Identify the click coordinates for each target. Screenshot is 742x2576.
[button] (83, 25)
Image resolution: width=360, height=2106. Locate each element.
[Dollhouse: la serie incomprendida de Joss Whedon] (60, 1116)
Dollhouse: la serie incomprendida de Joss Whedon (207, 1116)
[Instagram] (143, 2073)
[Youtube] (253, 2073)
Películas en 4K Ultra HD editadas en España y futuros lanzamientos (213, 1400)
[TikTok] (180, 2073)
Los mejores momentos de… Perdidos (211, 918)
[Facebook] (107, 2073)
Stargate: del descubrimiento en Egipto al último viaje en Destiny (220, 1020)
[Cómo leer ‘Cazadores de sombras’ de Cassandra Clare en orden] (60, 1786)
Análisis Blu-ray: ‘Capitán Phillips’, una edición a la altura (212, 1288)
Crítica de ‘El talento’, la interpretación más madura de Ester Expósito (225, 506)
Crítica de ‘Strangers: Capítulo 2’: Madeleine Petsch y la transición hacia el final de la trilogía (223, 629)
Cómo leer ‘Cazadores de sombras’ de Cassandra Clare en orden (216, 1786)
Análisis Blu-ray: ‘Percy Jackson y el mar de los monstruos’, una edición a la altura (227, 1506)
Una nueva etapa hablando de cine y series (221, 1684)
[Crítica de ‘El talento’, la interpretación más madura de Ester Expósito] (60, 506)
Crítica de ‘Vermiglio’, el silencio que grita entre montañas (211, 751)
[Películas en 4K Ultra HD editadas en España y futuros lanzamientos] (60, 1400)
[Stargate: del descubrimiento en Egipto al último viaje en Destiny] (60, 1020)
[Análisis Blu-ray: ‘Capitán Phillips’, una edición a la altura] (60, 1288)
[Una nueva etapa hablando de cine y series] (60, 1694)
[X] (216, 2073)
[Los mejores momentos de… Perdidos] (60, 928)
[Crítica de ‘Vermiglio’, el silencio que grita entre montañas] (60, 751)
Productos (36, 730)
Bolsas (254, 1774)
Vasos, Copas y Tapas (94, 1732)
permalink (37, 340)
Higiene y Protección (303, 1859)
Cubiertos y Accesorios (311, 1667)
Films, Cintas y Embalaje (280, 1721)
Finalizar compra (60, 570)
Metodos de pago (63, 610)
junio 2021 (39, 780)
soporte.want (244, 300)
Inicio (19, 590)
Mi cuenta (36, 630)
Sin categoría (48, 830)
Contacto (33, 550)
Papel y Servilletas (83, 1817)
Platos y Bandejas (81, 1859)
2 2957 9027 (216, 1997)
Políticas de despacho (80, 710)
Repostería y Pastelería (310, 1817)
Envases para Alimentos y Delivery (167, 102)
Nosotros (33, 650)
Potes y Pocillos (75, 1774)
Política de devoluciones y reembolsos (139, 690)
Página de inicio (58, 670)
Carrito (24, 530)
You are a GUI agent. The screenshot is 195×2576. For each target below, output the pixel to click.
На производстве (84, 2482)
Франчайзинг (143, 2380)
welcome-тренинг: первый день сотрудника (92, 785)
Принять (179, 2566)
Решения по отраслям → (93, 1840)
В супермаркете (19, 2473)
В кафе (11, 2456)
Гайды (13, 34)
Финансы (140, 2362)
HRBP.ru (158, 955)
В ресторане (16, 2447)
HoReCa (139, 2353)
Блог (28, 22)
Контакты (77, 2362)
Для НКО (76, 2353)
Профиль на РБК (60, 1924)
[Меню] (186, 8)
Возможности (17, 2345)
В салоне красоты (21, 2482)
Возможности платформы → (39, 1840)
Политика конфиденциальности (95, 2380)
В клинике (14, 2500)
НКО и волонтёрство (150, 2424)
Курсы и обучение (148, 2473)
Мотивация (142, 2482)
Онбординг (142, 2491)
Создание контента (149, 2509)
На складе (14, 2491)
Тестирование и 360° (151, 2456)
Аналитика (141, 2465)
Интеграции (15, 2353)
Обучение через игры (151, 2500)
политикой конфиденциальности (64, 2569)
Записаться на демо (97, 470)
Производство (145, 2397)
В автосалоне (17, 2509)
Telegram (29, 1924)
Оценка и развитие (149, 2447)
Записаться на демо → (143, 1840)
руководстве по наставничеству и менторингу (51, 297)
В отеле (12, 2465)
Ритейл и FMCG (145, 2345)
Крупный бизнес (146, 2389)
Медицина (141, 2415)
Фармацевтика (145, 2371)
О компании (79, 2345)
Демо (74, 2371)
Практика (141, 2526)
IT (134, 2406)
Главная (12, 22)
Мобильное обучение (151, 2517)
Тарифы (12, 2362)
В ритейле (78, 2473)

Exercise prompt: Repeat, word for word, every line from the line that contains "[Una nueva etapa" to the end of the entries; include both of those lines and no others.

Response to this exercise:
[Una nueva etapa hablando de cine y series] (60, 1694)
[X] (216, 2073)
[Los mejores momentos de… Perdidos] (60, 928)
[Crítica de ‘Vermiglio’, el silencio que grita entre montañas] (60, 751)
Productos (36, 730)
Bolsas (254, 1774)
Vasos, Copas y Tapas (94, 1732)
permalink (37, 340)
Higiene y Protección (303, 1859)
Cubiertos y Accesorios (311, 1667)
Films, Cintas y Embalaje (280, 1721)
Finalizar compra (60, 570)
Metodos de pago (63, 610)
junio 2021 (39, 780)
soporte.want (244, 300)
Inicio (19, 590)
Mi cuenta (36, 630)
Sin categoría (48, 830)
Contacto (33, 550)
Papel y Servilletas (83, 1817)
Platos y Bandejas (81, 1859)
2 2957 9027 (216, 1997)
Políticas de despacho (80, 710)
Repostería y Pastelería (310, 1817)
Envases para Alimentos y Delivery (167, 102)
Nosotros (33, 650)
Potes y Pocillos (75, 1774)
Política de devoluciones y reembolsos (139, 690)
Página de inicio (58, 670)
Carrito (24, 530)
You are a GUI agent. The screenshot is 195×2576. For each target below, output the pixel to click.
На производстве (84, 2482)
Франчайзинг (143, 2380)
welcome-тренинг: первый день сотрудника (92, 785)
Принять (179, 2566)
Решения по отраслям → (93, 1840)
В супермаркете (19, 2473)
В кафе (11, 2456)
Гайды (13, 34)
Финансы (140, 2362)
HRBP.ru (158, 955)
В ресторане (16, 2447)
HoReCa (139, 2353)
Блог (28, 22)
Контакты (77, 2362)
Для НКО (76, 2353)
Профиль на РБК (60, 1924)
[Меню] (186, 8)
Возможности (17, 2345)
В салоне красоты (21, 2482)
Возможности платформы → (39, 1840)
Политика конфиденциальности (95, 2380)
В клинике (14, 2500)
НКО и волонтёрство (150, 2424)
Курсы и обучение (148, 2473)
Мотивация (142, 2482)
Онбординг (142, 2491)
Создание контента (149, 2509)
На складе (14, 2491)
Тестирование и 360° (151, 2456)
Аналитика (141, 2465)
Интеграции (15, 2353)
Обучение через игры (151, 2500)
политикой конфиденциальности (64, 2569)
Записаться на демо (97, 470)
Производство (145, 2397)
В автосалоне (17, 2509)
Telegram (29, 1924)
Оценка и развитие (149, 2447)
Записаться на демо → (143, 1840)
руководстве по наставничеству и менторингу (51, 297)
В отеле (12, 2465)
Ритейл и FMCG (145, 2345)
Крупный бизнес (146, 2389)
Медицина (141, 2415)
Фармацевтика (145, 2371)
О компании (79, 2345)
Демо (74, 2371)
Практика (141, 2526)
IT (134, 2406)
Главная (12, 22)
Мобильное обучение (151, 2517)
Тарифы (12, 2362)
В ритейле (78, 2473)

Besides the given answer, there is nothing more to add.